Please bear in mind that I wanted to use the default (443) port for all of them - otherwise I would need to create a map of ports - taking into account the number of environments involved (more than 100 combinations) it would be impossible to remember them (or at least hard). IIS has a limitation and it allows to bind only one site for IP and port combination if you use HTTPS. It is a classic chicken and egg problem - IIS must be able to know upfront which certificate should be used during SSL handshake but it's impossible because the HTTP request with Host Header inside  (which is needed to determine the domain name and hence the site) hasn't been sent yet. So I needed only one certificate for all of the sites and brands. 
One cert to rule them all...
To do that we need a certificate with SAN - Subject Alternative Name property. Inside we can list all of the domain combinations. To make things simpler we can even use wildcard domains - in case of adding a new brand in the future.
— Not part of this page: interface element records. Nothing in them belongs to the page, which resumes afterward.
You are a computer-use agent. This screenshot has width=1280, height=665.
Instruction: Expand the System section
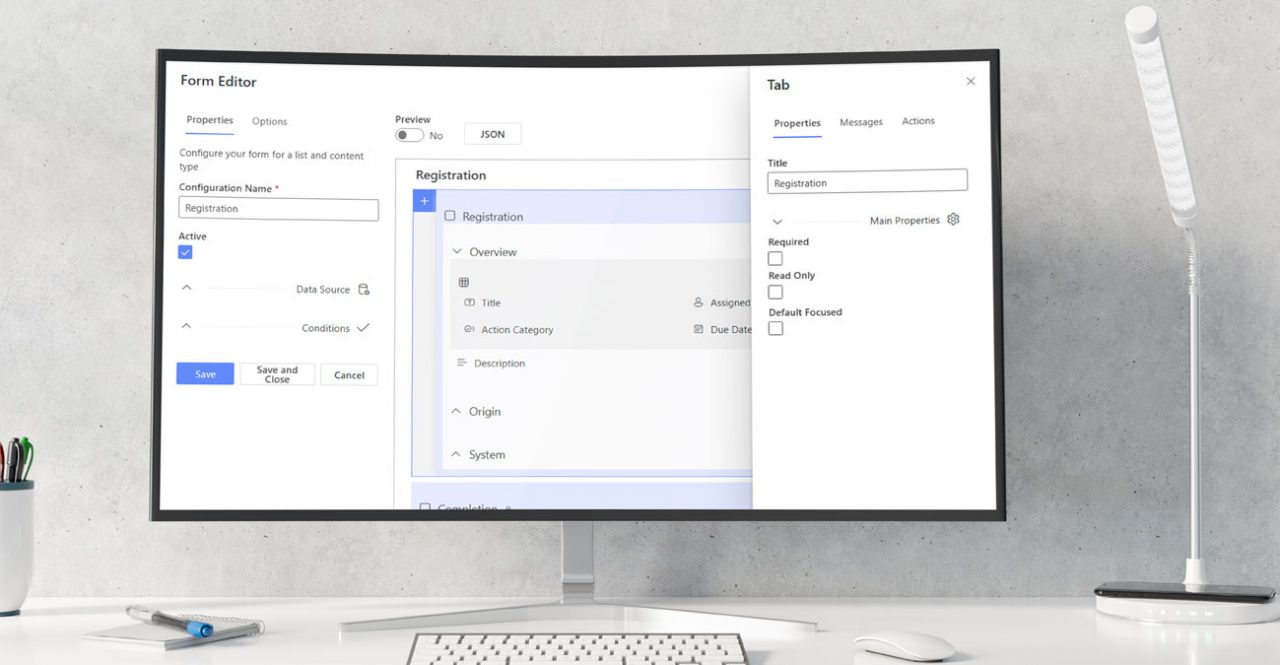458,454

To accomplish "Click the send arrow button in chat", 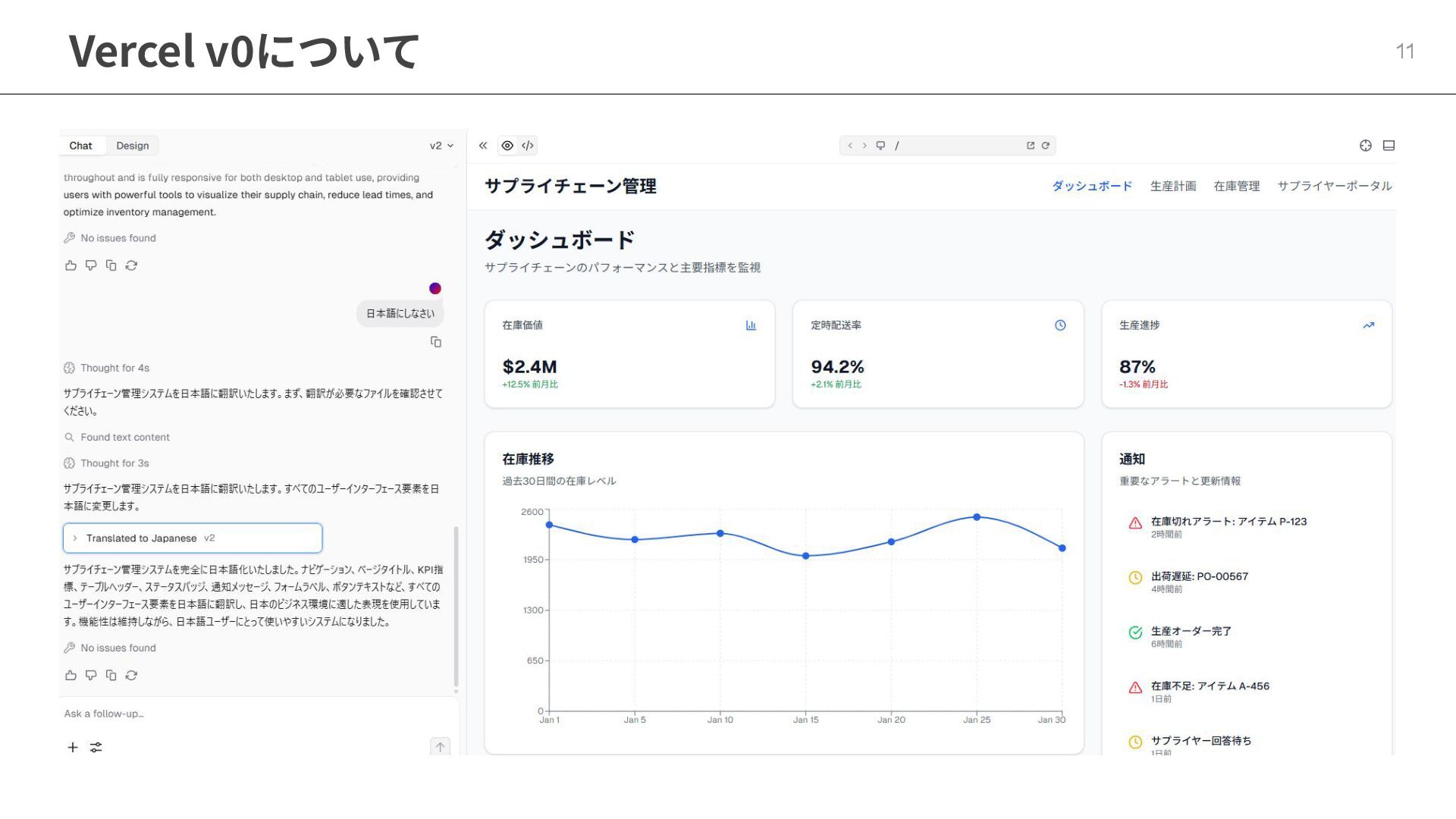I will (x=440, y=748).
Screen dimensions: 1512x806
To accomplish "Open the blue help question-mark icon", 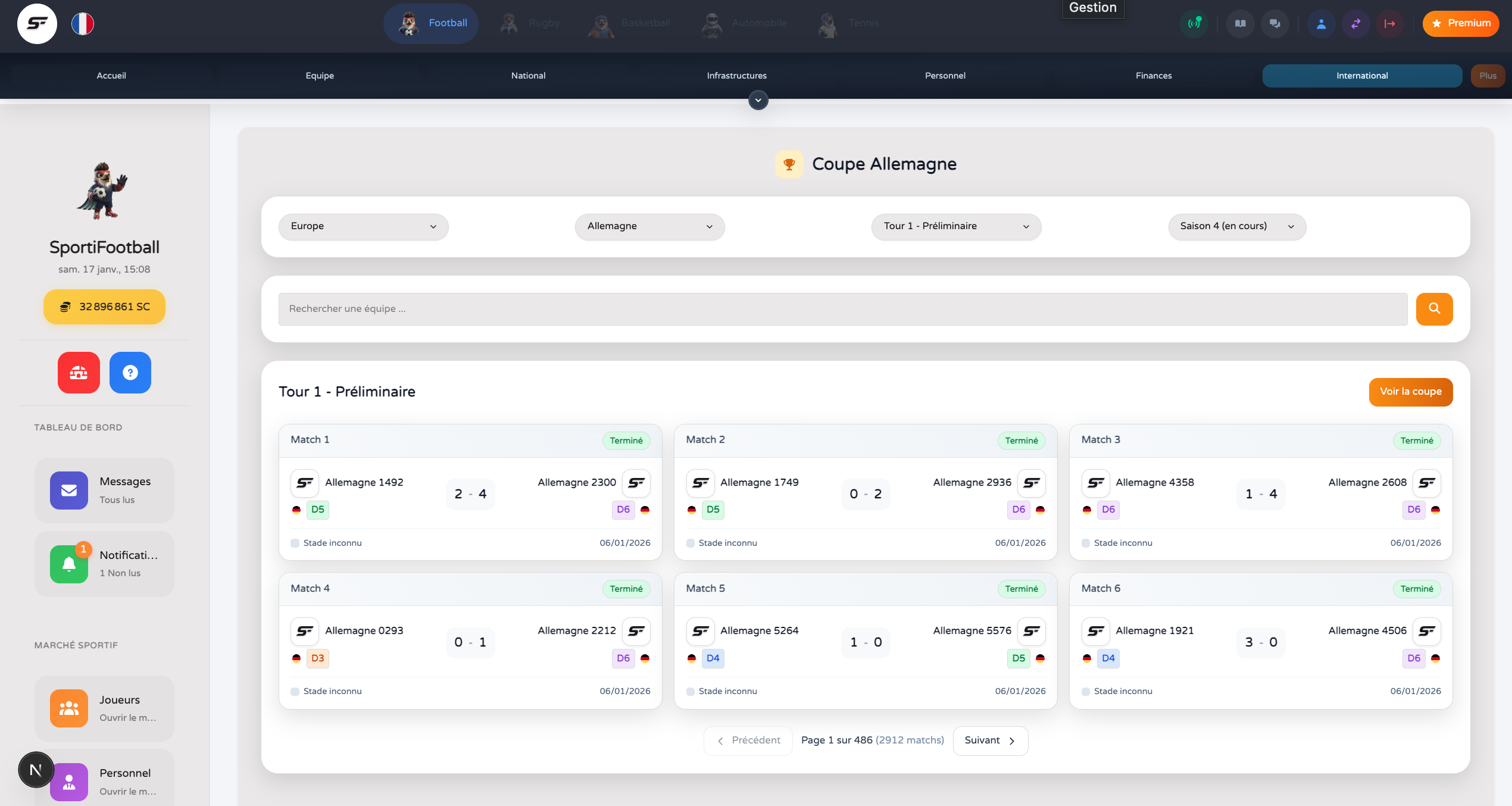I will click(x=130, y=373).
I checked the internet but most of the entries about SAN certificate generation were about OpenSSL which on Windows doesn't work very well (it has a port but poor in my opinion). Then I found out that old makecert tool has been superseded in Windows by a totally new and better tool: PSPKI - Public Key Infrastructure PowerShell module. That was the thing I needed and it saved me a lot of time.
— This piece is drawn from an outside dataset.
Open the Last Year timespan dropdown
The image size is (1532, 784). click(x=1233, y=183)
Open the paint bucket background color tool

To use the new tool just follow the instruction:
  1. Download PSPKI module from here:
    https://pspki.codeplex.com/
  2. It requires installing Remote Server Administration Tools for Windows.
    If you have Windows 7 use this link:
    https://www.microsoft.com/pl-pl/download/details.aspx?id=7887
    If you have Windows 10 (as I do) use this one:
    https://www.microsoft.com/en-us/download/details.aspx?id=45520
    You can find easily links for other operating systems.
  3. Open PowerShell console with administrative privileges.
  4. Run below script (I added new lines for clarity):
    Import-Module PSPKI
    New-SelfsignedCertificateEx 
    -Subject "CN=*.something1.com" 
    -KeyUsage "KeyEncipherment, DigitalSignature" 
    -SAN "*.something1.com","*.something2.com","*.something3.com","*.something4.com" 
    -ProviderName "Microsoft Software Key Storage Provider" 
    -AlgorithmName ecdsa_p256 
    -KeyLength 256 
    -SignatureAlgorithm sha256 
    -Path c:\SSLCertificate.pfx 
    -Password (ConvertTo-SecureString "password" -AsPlainText -Force) 
    -Exportable
    
Please note that you need to list all of the domains in the SAN parameter as Subject value is ignored if SAN is present in the certificate. I prefer to use the first domain's name in the Subject.

Such certificate can be used in HTTPS bindings of all sites. To avoid browser security errors (apart from Firefox which has its own cert store) you need to install this certificate into Personal and Trusted Root Certification Authorities store on your Local Machine.